Tageblatt: Christine Majerus, viele Radsportlerinnen und Radsport bekommen Gänsehaut, wenn sie wissen, dass bald die Flandern-Rundfahrt ansteht. Wie ist das bei Ihnen?
Christine Majerus: Es ist ein ganz besonderes Rennen, das ist ganz klar. Es ist historisch, auch für den Frauen-Radsport. Es ist einer der ersten großen Klassiker, die wir fahren durften. Seit Anfang meiner Karriere ist es deswegen auch das größte Rennen im Kalender. Das ist dieses Jahr nicht anders.
Vor allem in Belgien gilt das Rennen als Mega-Event. In diesem Jahr fährt die belgische Landesmeisterin Lotte Kopecky in Ihrem Team.
Das ist eine ganz besondere Herausforderung, die auf unser Team wartet. Die Mannschaft bekommt mehr Aufmerksamkeit. Ganz Belgien hat große Erwartungen an sie – ähnlich wie es Wout Van Aert bei den Männern ergeht. Es ist schon cool, das alles mitzuerleben.
Ist der Druck im Team damit höher?
Bei mir persönlich zumindest nicht. Bei Lotte aber ja, ganz klar. Sie hat mit Strade Bianche in diesem Jahr schon ein großes Rennen gewonnen. Ich möchte momentan nicht ihrer Haut stecken. Aber sie meistert das alles schon ganz gut. Ich hoffe, dass sie den Erwartungen gerecht werden kann. Für das Team, aber auch für sie selbst. Ihr größtes Ziel in diesem Jahr ist die Ronde.

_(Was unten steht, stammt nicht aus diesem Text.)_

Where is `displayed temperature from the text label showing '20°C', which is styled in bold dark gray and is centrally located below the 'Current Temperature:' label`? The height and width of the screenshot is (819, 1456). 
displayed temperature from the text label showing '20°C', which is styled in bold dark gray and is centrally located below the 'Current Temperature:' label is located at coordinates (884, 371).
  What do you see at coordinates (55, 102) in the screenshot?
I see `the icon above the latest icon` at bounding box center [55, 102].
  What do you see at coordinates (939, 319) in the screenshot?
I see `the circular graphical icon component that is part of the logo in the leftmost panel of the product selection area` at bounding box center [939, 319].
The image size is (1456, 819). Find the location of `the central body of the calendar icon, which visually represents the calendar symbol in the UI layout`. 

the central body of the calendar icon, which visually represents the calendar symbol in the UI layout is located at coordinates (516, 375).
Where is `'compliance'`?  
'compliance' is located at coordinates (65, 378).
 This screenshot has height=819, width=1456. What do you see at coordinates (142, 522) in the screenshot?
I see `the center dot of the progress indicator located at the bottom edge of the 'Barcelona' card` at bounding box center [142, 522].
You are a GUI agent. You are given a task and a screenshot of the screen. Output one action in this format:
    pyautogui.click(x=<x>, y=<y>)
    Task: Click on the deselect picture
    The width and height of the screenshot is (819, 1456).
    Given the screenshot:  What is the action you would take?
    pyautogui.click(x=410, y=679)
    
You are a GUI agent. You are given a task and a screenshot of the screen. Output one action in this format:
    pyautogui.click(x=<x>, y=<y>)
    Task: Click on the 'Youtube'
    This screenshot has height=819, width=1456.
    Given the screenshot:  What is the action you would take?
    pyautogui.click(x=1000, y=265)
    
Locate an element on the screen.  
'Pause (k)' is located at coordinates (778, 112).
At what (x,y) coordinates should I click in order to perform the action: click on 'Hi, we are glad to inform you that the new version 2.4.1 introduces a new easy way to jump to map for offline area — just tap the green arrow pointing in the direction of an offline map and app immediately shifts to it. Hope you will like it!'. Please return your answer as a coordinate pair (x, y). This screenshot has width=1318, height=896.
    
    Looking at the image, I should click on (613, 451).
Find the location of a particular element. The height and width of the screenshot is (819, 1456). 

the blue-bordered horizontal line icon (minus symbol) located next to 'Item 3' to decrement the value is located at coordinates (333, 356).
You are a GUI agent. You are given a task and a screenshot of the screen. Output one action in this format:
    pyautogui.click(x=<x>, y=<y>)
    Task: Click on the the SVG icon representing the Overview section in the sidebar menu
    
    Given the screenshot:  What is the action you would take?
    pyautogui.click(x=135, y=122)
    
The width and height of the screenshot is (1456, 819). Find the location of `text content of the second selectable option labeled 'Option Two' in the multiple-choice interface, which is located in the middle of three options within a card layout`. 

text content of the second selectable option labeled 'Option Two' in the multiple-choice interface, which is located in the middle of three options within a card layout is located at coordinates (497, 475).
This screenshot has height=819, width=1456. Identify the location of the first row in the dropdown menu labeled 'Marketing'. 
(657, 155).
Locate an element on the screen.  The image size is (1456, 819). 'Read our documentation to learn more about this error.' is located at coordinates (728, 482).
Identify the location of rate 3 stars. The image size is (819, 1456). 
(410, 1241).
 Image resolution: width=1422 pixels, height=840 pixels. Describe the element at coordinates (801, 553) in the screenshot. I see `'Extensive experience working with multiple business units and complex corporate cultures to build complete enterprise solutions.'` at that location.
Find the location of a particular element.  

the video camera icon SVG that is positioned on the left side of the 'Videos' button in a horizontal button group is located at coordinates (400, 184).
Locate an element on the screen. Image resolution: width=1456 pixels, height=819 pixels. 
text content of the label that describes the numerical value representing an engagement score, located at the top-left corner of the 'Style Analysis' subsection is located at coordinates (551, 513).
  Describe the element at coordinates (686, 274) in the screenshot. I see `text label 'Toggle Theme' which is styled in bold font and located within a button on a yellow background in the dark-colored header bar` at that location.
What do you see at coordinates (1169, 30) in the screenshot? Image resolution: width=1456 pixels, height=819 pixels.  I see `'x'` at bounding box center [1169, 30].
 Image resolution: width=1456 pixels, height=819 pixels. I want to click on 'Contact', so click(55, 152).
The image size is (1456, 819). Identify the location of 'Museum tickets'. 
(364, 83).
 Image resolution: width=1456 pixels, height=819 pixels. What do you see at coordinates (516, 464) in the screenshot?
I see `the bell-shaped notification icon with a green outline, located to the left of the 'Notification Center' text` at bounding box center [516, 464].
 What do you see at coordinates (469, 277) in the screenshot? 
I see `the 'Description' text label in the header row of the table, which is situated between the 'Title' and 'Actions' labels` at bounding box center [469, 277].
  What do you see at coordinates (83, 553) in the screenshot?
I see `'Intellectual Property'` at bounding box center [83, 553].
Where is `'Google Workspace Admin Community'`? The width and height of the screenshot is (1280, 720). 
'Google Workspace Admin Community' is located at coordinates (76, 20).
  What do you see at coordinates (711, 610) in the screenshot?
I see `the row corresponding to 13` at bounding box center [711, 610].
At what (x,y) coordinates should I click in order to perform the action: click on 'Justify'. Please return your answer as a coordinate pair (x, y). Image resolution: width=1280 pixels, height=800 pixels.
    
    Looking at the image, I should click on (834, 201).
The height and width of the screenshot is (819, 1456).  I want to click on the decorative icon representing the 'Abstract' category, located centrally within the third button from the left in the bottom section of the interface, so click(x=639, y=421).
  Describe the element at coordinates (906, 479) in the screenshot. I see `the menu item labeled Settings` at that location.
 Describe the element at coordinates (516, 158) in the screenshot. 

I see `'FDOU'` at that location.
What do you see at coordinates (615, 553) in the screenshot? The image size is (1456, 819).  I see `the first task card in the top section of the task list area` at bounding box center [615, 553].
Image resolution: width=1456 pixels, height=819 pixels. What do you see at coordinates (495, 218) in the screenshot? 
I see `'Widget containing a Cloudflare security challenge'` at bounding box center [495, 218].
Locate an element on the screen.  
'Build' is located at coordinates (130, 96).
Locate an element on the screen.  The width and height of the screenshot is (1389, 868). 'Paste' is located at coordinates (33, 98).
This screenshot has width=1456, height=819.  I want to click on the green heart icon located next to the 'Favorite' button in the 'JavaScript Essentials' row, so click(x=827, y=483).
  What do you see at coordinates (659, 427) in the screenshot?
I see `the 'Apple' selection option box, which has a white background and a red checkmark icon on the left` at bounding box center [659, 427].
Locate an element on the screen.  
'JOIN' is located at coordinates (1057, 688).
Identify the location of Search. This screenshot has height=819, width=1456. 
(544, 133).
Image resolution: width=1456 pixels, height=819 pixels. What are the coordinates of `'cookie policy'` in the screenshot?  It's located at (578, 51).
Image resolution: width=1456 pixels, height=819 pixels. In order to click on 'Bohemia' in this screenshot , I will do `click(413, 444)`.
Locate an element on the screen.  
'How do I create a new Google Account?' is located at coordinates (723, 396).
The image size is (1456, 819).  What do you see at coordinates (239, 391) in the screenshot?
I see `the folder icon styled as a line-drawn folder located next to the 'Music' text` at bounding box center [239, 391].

Das bedeutet: Alle Karten auf Kopecky?
Nein, das wäre ein Fehler. Wir haben viele starke Fahrerinnen, da wäre es falsch, uns auf einen Namen zu limitieren. Wir haben viele Möglichkeiten, das Rennen auf verschiedene Arten und Weisen zu gestalten. Demi Vollering kommt aus einem Höhentrainingslager, sie ist lange kein Rennen mehr gefahren. Da muss man schauen, wie sie sich an den Rennrhythmus gewöhnen kann. Mit Chantal van den Broek-Blaak haben wir die Siegerin von 2020, auf Marleen Reusser ist verlass, dass sie ein gutes Rennen fährt und Elena Cecchini hat viel Erfahrung. Das tut der Mannschaft gut. Dazu kommt noch meine Persönlichkeit. Wir haben viele Karten in der Hand – aber das müssen wir besser umsetzen als bei Gent-Wevelgem in der letzten Woche. Wir haben ein gutes und aktives Rennen gemacht, aber am Ende sind wir ohne Resultat heimgefahren.
Welche Rolle nehmen Sie am Sonntag im Team ein?
Um ehrlich zu sein, weiß ich nicht, was meine Rolle sein wird. Bei der Tour des Flandres muss ich immer vermehrt fürs Team arbeiten, was okay ist. Vielleicht kann ich in diesem Jahr ein bisschen weniger offensiv in den ersten zwei Stunden fahren, um meine Kräfte zu sparen. Mein achter Platz 2021 zeigt, dass es ein Rennen ist, das mir liegt. Es gibt kurze, aber schwierige Anstiege und es wird ein langer und anstrengender Tag. Das liegt mir. Es ist aber auf der anderen Seite ein Rennen, das ich nicht so gerne mag. Die letzten Jahre musste ich immer bereits von Anfang an viel Arbeit verrichten. Am Ende habe ich mich persönlich dann unter Wert verkauft. Das war frustrierend. Außer, wenn die Mannschaft ein gutes Ergebnis einfuhr. Deswegen habe ich ein gespaltenes Gefühl für das Rennen. Aber das ist so, wenn man in einem der besten Teams in der Welt fährt.
Bei Gent-Wevelgem und auch bei Brugge-De Panne haben Sie viel gearbeitet. Die Form scheint gut zu sein.
Ich bin nicht in Topform. Aber wenn ich die Rennen sehe, dann stelle ich fest, dass ich dennoch gut unterwegs bin und Rennen gestalten kann. Ich weiß nicht, warum ich nicht in Topform bin – es ist einfach ein Gefühl, das ich habe. Als ich Drentse Acht van Westerveld am 11. März gewann, habe ich mich im Vergleich zu anderen überlegen gefühlt. Das ist nicht oft der Fall. An so einem Tag kann man sagen, dass die Form stimmt. Aber bei Gent-Wevelgem in der vergangenen Woche fühlte ich mich nicht so gut. Da fehlte die Spritzigkeit, um auch mal zu attackieren. Deswegen fühle ich mich nicht bei 100 Prozent, es ist mein Gefühl.